STATED EXERCISE
Please list every timestamp in the episode notes below, in the order they appear.

____ PAGE EXTRACT

Originally aired 06.01.09

Seatbelts

1:07:41 – A slow, distorted, mind-bending version

TV Picks

10:35 – Seth watched Good Morning America’s Best Barbeque Challenge. Dinosaur’s in Syracuse, N.Y. – a biker joint – beat out a place called Archibald’s BBQ in Northport, Ala. – an old-fashioned Southern rib shack owned by a black dude with no front teeth. This leads Seth to believe that GMA is a racist morning news magazine show.

23:05 – Seth watched a George Strait tribute concert on CBS, and to his dismay, Jamie Foxx make an appearance.

28:37 – Seth was watching a new show on A&E called Obsessed that features people who are off-the-deep-end OCD, and it makes Seth feel so much better about himself because he isn’t as bad as them.

37:20 – Seth watched 20/20 last week, which featured a summer camp for kids with Tourette’s Syndrome. He watched one scene in a cafeteria where one kid’s tic set off a chain reaction of other tics and it was a cacophony of complete madness. Jah liked the 60 Minutes feature “Twitch & Shout.”

Seth's Ailments

12:42 – At last week’s meeting of the American Psychiatric Association in San Francisco, a very enthusiastic audience discussed the newest mental illness that’s sweeping the streets: PTED (Post Traumatic Embitterment Disorder) – people who feel they have been wronged by someone and they have been so wronged that they are entirely consumed with bitterness. They steep and stew in their bitterness.

________
____ DATA BLOCK

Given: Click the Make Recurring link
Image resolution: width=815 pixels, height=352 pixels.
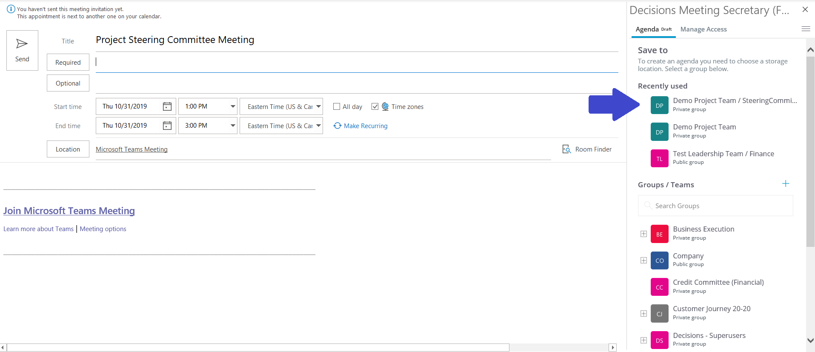Looking at the screenshot, I should pyautogui.click(x=365, y=126).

________

EXPECTED OUTPUT
1:07:41
10:35
23:05
28:37
37:20
12:42